You are using Visual Studio community edition? In that case you pretty much have one of the best IDEs already so that's a great start. To run with debugging just hit F5. To put down a breakpoint (so it will stop and let you look at what is going on while running) click a line and press F9. You can then press F10 to move along one step at a time.
c++ is a hard language to learn initially as there are so many places where you can go wrong, hopefully it will help if I clarify the issue you currently have.
class Sprite
{
public:
Sprite();
Sprite(SDL_Renderer* renderer, InputCore* inputcore, std::string FilePath, int x, int y, int w, int h);
~Sprite();
InputCore* inputcore;
};
That is a trimmed down version of your sprite class. The default constructor is the one that takes no parameters.
In EngineCore you create a player:
player = new Sprite;
Because you have not provided any values to the constructor it decides to use the default constructor but when you look at the code for that it is:
Sprite::Sprite()
{
}
It doesn't really do anything (your other constructor does though). So you have a bunch of variables one being inputCore that are not initialised, when something isn't initialised it could quite literally be anything. In a debug build it will usually get initialised to 0/null but in a release build it will be totally undefined.

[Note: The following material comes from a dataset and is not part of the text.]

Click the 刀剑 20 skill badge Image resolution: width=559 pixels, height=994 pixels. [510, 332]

Later on you then attempt to use that variable but since it was never created and is completely random it causes your crash.
You need to do at least 2 things, first you need to make that constructor initialise sensible values:
Sprite::Sprite()
{
image = nullptr;
renderer = nullptr;
inputcore = nullptr;
posX = 0;
posY = 0;
}
And secondly you need to get the part where you create the object to use the correct constructor, you can do that by passing it values:
player = new Sprite(renderer, NULL, "C:\\Users\\Devlin\\Documents\\Visual Studio 2015\\Projects\\Project Flesh\\Dependencies\\bob.png", 300, 250, 50, 100);
Be careful though because you have player in two places, delete the one you don't need; probably the one from graphics_core.